_Pixel coordinate grounding data_

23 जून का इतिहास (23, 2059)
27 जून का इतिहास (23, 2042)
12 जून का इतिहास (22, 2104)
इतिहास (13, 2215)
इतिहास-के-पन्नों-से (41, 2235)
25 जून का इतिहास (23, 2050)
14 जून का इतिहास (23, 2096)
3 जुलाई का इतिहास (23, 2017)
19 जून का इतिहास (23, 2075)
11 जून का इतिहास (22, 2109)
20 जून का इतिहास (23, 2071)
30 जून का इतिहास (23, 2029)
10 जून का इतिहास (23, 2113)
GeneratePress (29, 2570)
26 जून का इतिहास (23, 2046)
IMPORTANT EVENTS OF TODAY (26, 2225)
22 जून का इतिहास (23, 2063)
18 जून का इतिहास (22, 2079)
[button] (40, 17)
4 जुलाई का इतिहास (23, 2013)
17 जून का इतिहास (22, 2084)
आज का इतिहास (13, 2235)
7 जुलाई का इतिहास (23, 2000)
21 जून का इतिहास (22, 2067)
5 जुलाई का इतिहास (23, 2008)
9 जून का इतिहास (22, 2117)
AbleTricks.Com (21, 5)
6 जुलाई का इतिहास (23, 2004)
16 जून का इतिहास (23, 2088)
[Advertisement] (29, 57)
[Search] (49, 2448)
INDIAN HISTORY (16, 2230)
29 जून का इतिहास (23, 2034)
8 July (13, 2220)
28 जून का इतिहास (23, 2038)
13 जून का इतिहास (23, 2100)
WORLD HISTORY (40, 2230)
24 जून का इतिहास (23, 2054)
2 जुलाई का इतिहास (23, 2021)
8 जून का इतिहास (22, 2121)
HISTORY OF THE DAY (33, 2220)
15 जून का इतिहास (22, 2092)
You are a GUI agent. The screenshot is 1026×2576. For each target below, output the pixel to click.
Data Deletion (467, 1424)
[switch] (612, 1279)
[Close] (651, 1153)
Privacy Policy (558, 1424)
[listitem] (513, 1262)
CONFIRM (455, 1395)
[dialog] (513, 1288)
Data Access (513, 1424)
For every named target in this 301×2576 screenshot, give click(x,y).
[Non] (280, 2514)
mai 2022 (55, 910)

_Work instruction_
Once a line of the records is found to contain "target", copy it out.

_Response to the task_
You are a GUI agent. The screenshot is 1026×2576. For each target below, output the pixel to click.
For every named target in this 301×2576 screenshot, give click(x,y).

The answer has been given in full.